On 2016-07-17 18:38, David Bruant wrote:

 2) Timestamps of the files inside the .tar.bz2 package will differ, but 
untarring them and using a recursive diff will reveal no differences (except 
for the aforementioned .chk files)

The second point sort of solves them both. As part of making things verifiable, 
Mozilla could publish a program that makes byte by byte comparison only on 
files that matters after unzip. If they're not that important, .chk files could 
be ignored (blacklisted from the comparison). Same for file timestamps.
That would be acceptable IMHO since a backdoor cannot be hidden in .chk files 
or file timestamps (right?).

That could be called "comparable builds" and seems closer to something 
reachable than actually bit-equality.
This shifts the problem a bit because another programs verifies Firefox. 
However, this verifying program is a combination of gunzip + directory 
traversal + bit comparison and seems simple enough that it cannot be the target 
of being alterable.

Out of curiosity, how has is the TOR team handled points 1 and 2?

In Debian we have a similar problem with the timestamps in .deb files.
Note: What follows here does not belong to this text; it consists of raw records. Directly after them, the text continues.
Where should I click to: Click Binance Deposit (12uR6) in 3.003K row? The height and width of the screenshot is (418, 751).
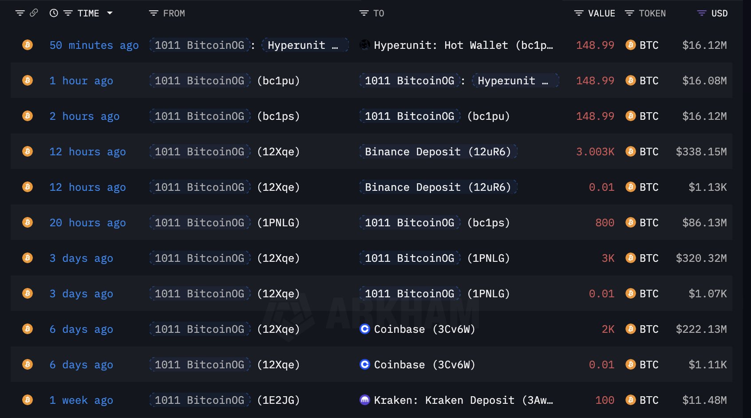438,151
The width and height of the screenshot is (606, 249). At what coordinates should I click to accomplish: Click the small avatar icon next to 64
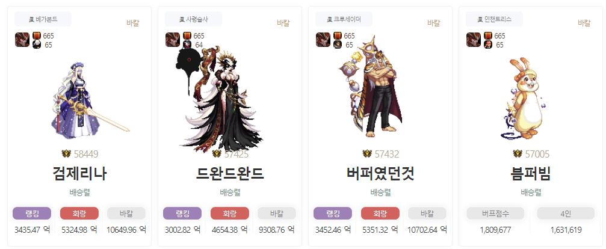point(187,45)
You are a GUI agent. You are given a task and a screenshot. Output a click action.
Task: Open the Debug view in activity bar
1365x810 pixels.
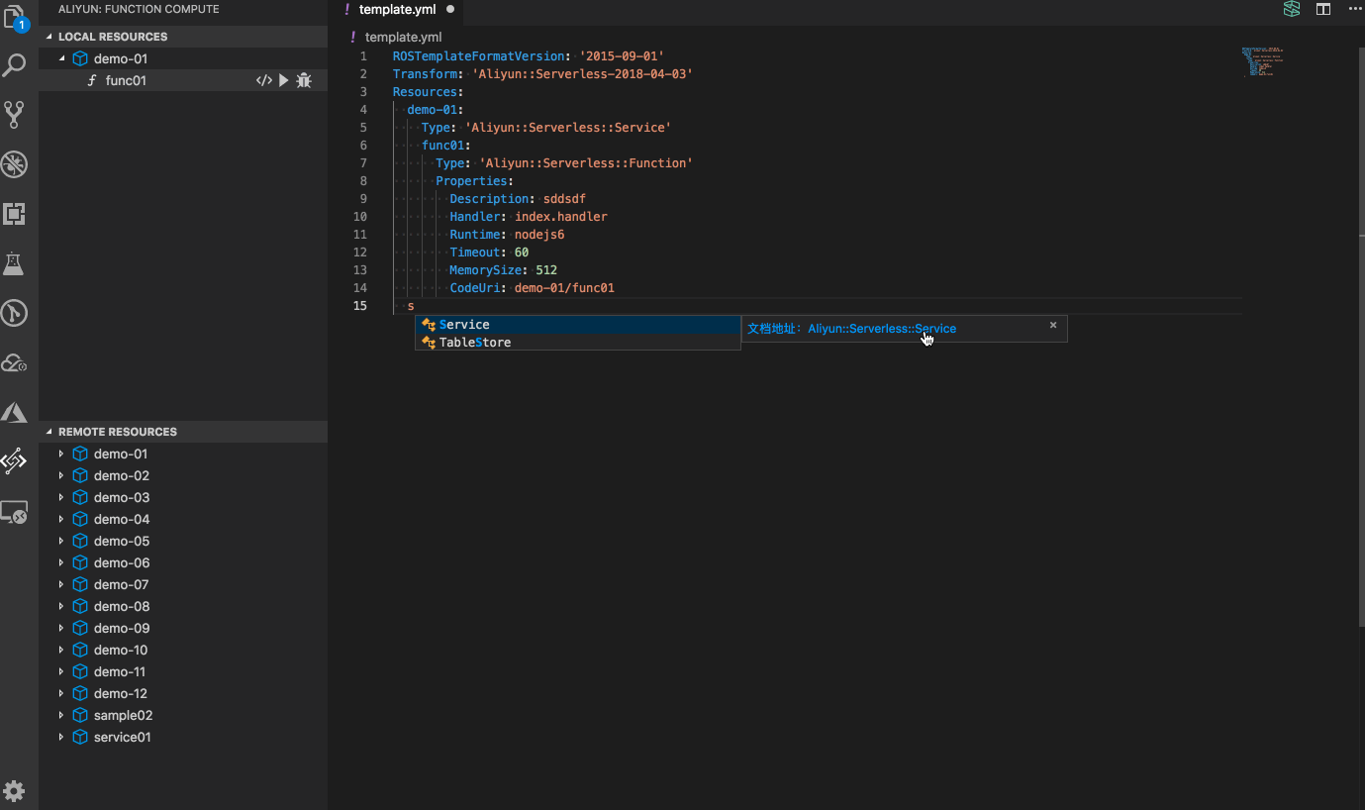(15, 164)
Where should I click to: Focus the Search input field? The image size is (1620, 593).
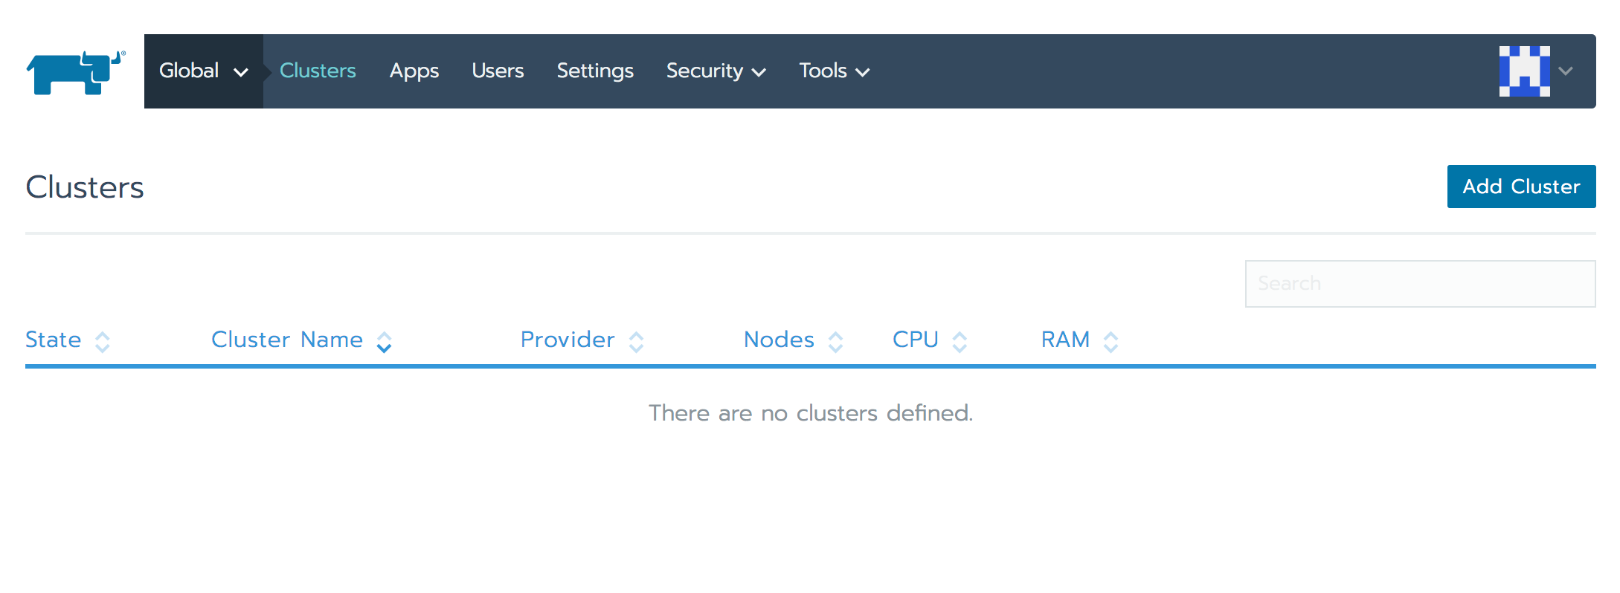(1420, 284)
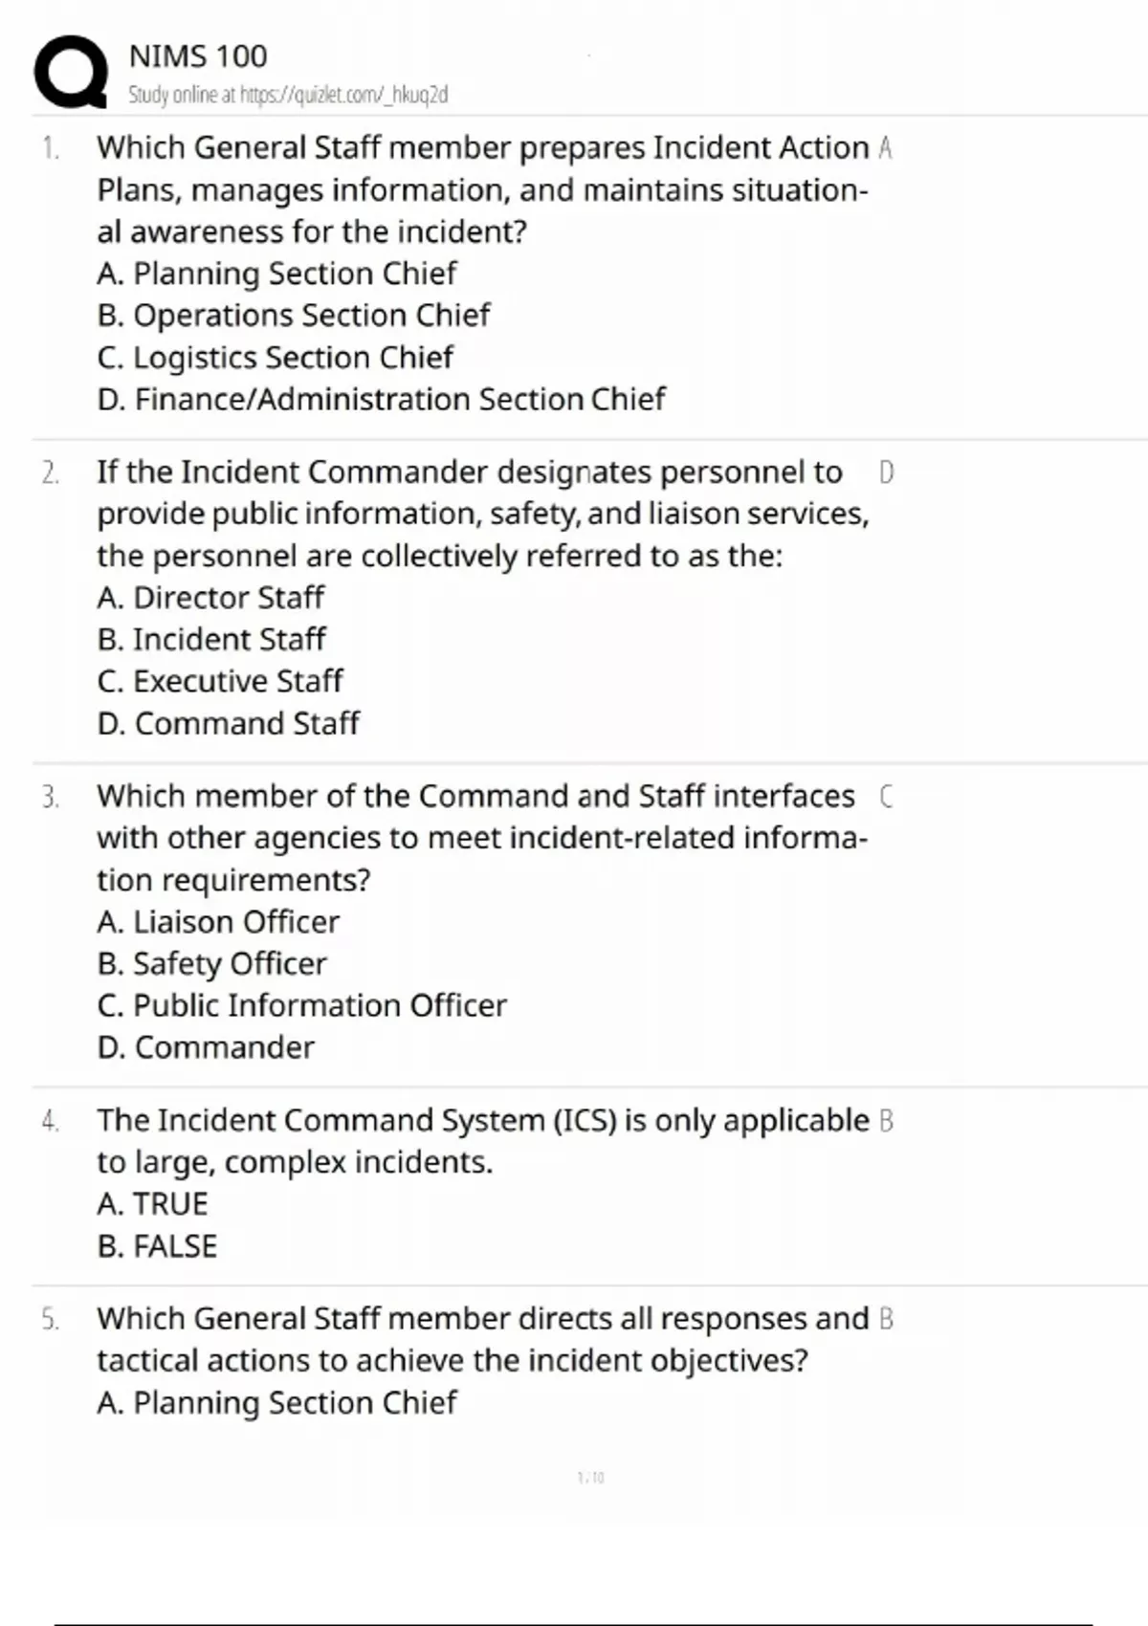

We're actually making the .deb files bit identical. See https://reproducible-builds.org/specs/source-date-epoch/ for how that's done.

A different problem you might have is that the order in .tar.bz2 files might not be identical, see:
https://wiki.debian.org/ReproducibleBuilds/FileOrderInTarballs

Note that Firefox in Debian can be build reproducible, I'm just not sure what is all needed for that.